# Want to watch wife with another woman



## the next level (Sep 2, 2010)

Hello,

This is my first post so bear with me. I can be a bit of a rambler. Well my wife and I have been together 9 years and married 6. Almost all that time has been great. (the odd row etc.). Our sex life has always been ok but a bit reserved. We are best friends with another couple (friends only). We all became friends at the same time so we are very close group. they got married this year.

We go on trips from time to time and we just went away about a week ago. Firstly this has helped kickstart our sex life dramatically which is great for both of us. Also on this trip my mind stumbled onto a new fantacy. I would love my wife to sleep with my friends wife. Not a 3 or foursome just the 2 of them and they record it for our benifit later.
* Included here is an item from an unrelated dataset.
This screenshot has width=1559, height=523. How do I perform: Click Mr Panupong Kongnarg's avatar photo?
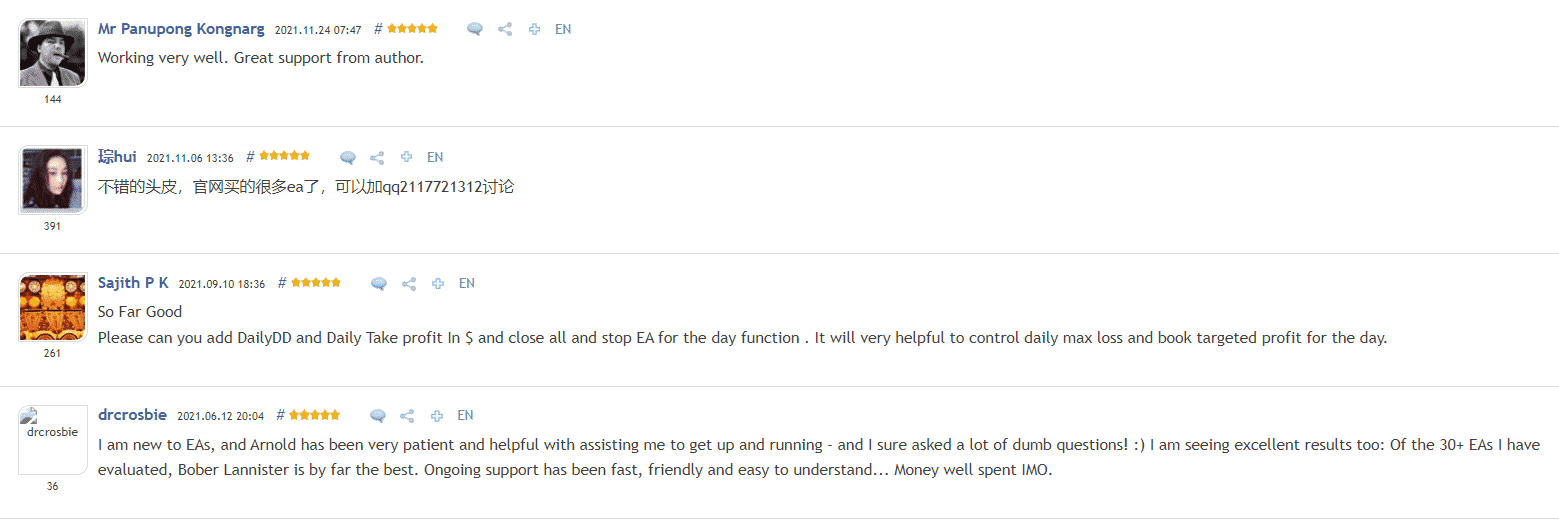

I was talking to my friend about it (the guy) and he was well on board in-fact he had asked his girlfriend before that if she woud ever sleep with a girl would it be my wife and she said yes!!!!!

The two girls sometimes do some very mild almost un-noticable flirting. Which i think is more to tease us. In fact when we went out for dinner that night (before i had discussed this with my friend) his wife was wearing a really sexy & very short dress which isnt like her.

Both my wife and my friends wife are real stunners so it would be a dream come true and both me and my friend and possibly his wife are on board.

I havent broached the subject with my wife yet as i dont want to put any pressure on her etc. Do you think it is a good idea to bring it up? how should i go about it? By the way if she isnt up for it i would have no problem dropping the idea straight away.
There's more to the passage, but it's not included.